Each year we add new material to our presentation to keep it fresh and lively, and then there are a few pieces that are requested year after year, like Silent Night.

Silent Night, as you may know, was written by Joseph Mohr almost 200 years ago, in 1816 while he was a young priest in Austria. He was transferred the following year to St. Nicholas Church in Oberndorf and there he asked Franz Gruber to compose a guitar melody for the poem he had written. Gruber complied and the two men performed the song that year (1818) for midnight mass on Christmas Eve).  The men called it simply Tyrolean Folk Song.

Why did Mohr ask specifically for a guitar melody?
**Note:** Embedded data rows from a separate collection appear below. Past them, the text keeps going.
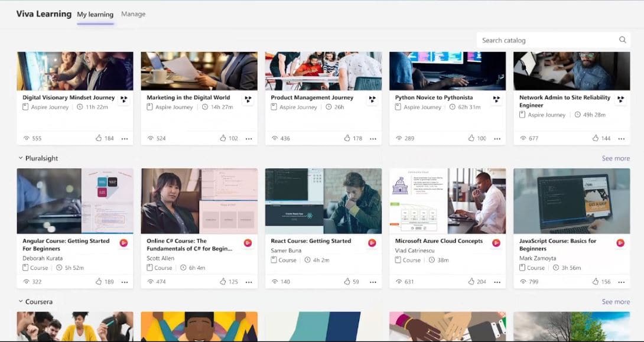
Task: Click See more for Coursera courses
Action: pyautogui.click(x=616, y=302)
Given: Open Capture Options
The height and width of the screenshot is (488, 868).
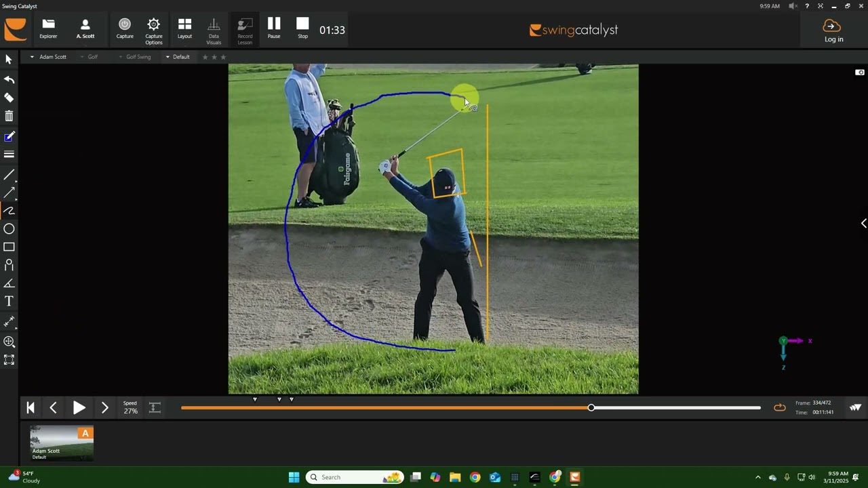Looking at the screenshot, I should (153, 30).
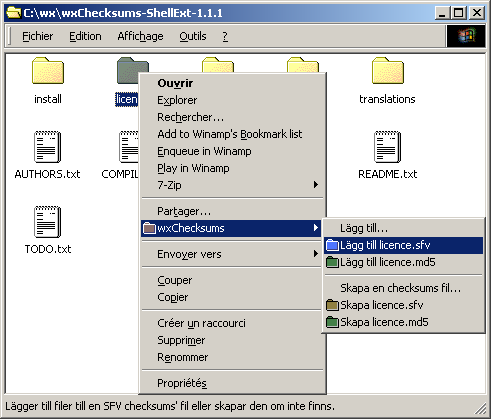The height and width of the screenshot is (419, 491).
Task: Click the blue folder icon beside Lägg till licence.sfv
Action: (332, 245)
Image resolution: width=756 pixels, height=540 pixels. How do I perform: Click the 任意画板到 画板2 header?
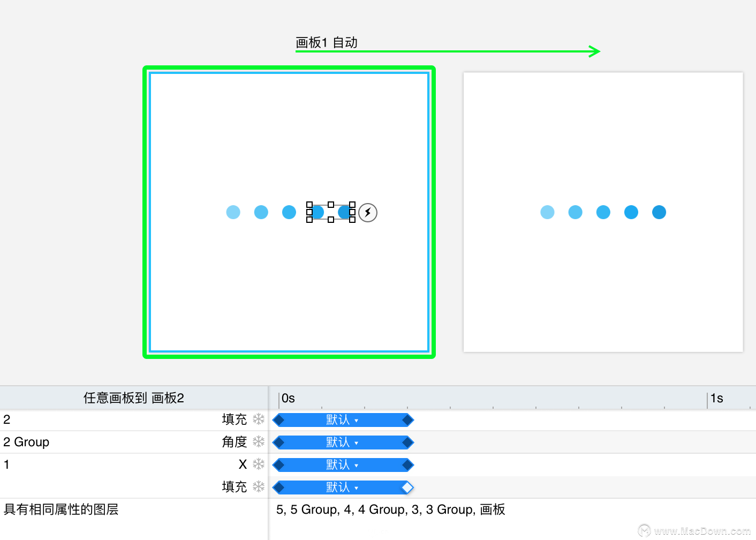click(134, 398)
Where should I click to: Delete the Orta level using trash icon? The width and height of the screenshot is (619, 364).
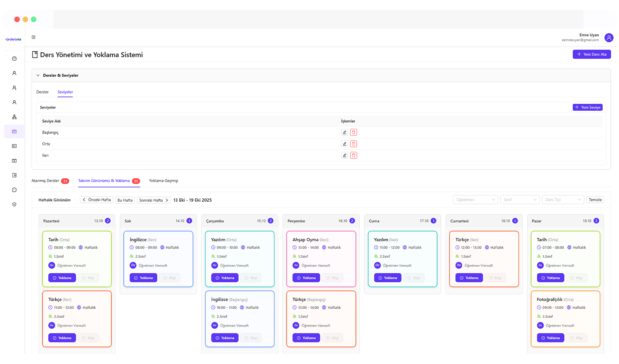(x=354, y=144)
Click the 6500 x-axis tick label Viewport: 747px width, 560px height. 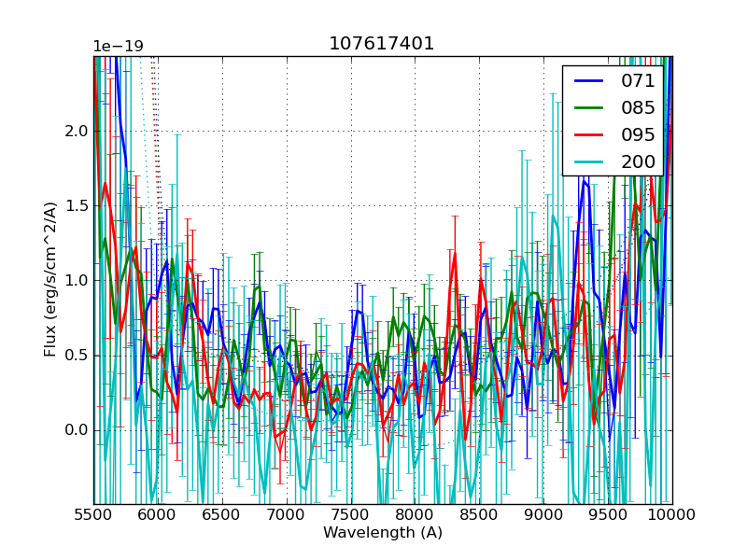pos(222,514)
Some speculate that it was because the organ was out of order--there is the legend that a mouse chewed on the organ bellows, making it impossible to play. Those who knew Mohr, however, knew he loved to play the guitar, so perhaps he just wanted a guitar melody he could play in church.

It is a fact that a master organ builder who had come to repair the organ many times in the past was called again to fix some problem, and he saw the music, liked it and obtained a copy which he took home with him to the Ziller Valley region.  At the time there were two families of traveling singers (like the Von Trapp family in Sound of Music) in the Ziller Valley. They heard the song and added it to their performances. They changed a few notes here and there and the song became the one we know today, but it was still written in German.
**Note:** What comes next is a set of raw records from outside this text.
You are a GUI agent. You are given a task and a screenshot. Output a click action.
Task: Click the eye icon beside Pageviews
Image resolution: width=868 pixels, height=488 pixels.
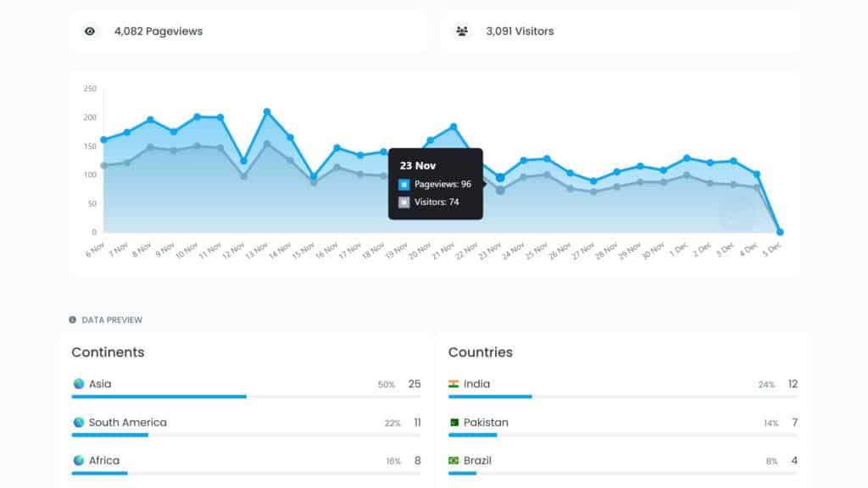coord(90,31)
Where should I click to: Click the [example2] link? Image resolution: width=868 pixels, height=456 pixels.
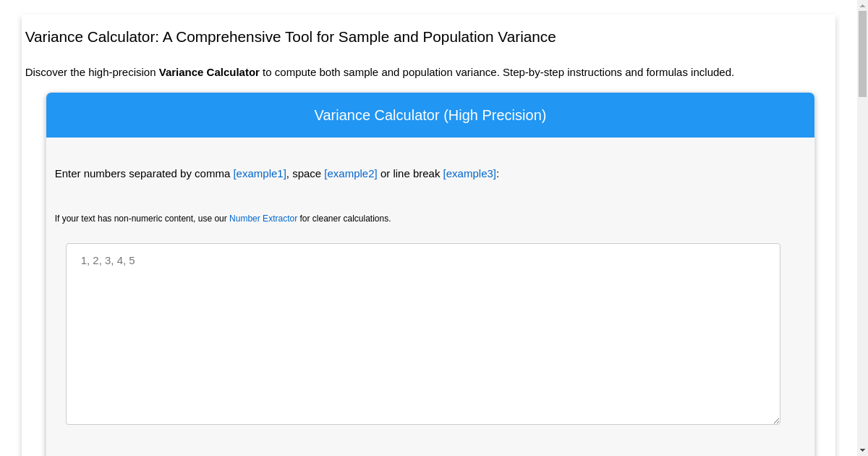pyautogui.click(x=350, y=174)

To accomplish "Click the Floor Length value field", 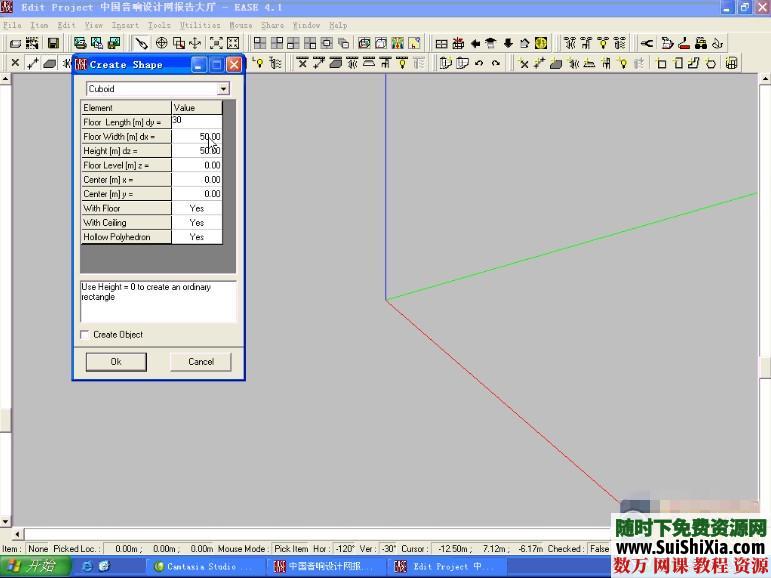I will (196, 121).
In 1839 the Rainer Family came to America and the song was first performed here in New York City; by this time its title had been changed to Stille Nacht. It was eventually translated into English in 1859 by John Freeman Young, and included in his book CAROLS FOR CHRISTMAS TIDE.

For many years it was assumed that the music for Silent Night was composed by one of the famous composers of the time (Beethoven, Haydn, Mozart). Franz Gruber wrote to the emperor claiming that he had written the music but his claim was ignored. The controversy over the composer was put to rest almost 180 years later in 1995 when a manuscript in Mohr’s handwriting notes that he wrote the lyrics and that Franz Gruber wrote the melody.
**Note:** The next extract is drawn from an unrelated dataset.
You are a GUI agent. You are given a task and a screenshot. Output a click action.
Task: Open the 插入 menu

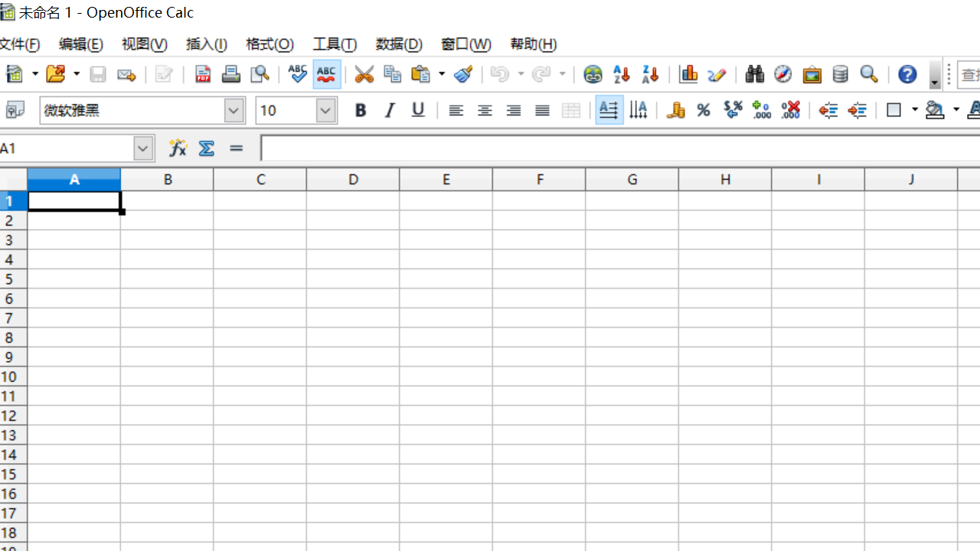(x=207, y=44)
The song continued to be popular became part of another story, one that happened during World War I. At Christmas in 1914 a truce was declared, and in one place on the battlefields of France a German soldier began singing Stille Nacht (Silent Night). His song was heard by the Allied soldiers in the trenches on the other side of the battlefield, and led to all of them singing it, each in their own language. Men from both armies crossed the no-man's-land between the two sides and even, according to the legend, engaged in a game of soccer. At the end of the truce, they all retreated to their own sides and the war commenced once more. It was the first and only Christmas truce ever declared during a war, probably because the leaders on both sides realized the danger of men getting to know each other personally and perhaps not being able to fire on those they had met as friends. 

This is a powerful story, particularly when linked to the peace and beauty of the song Silent Night, and a favorite of our audiences.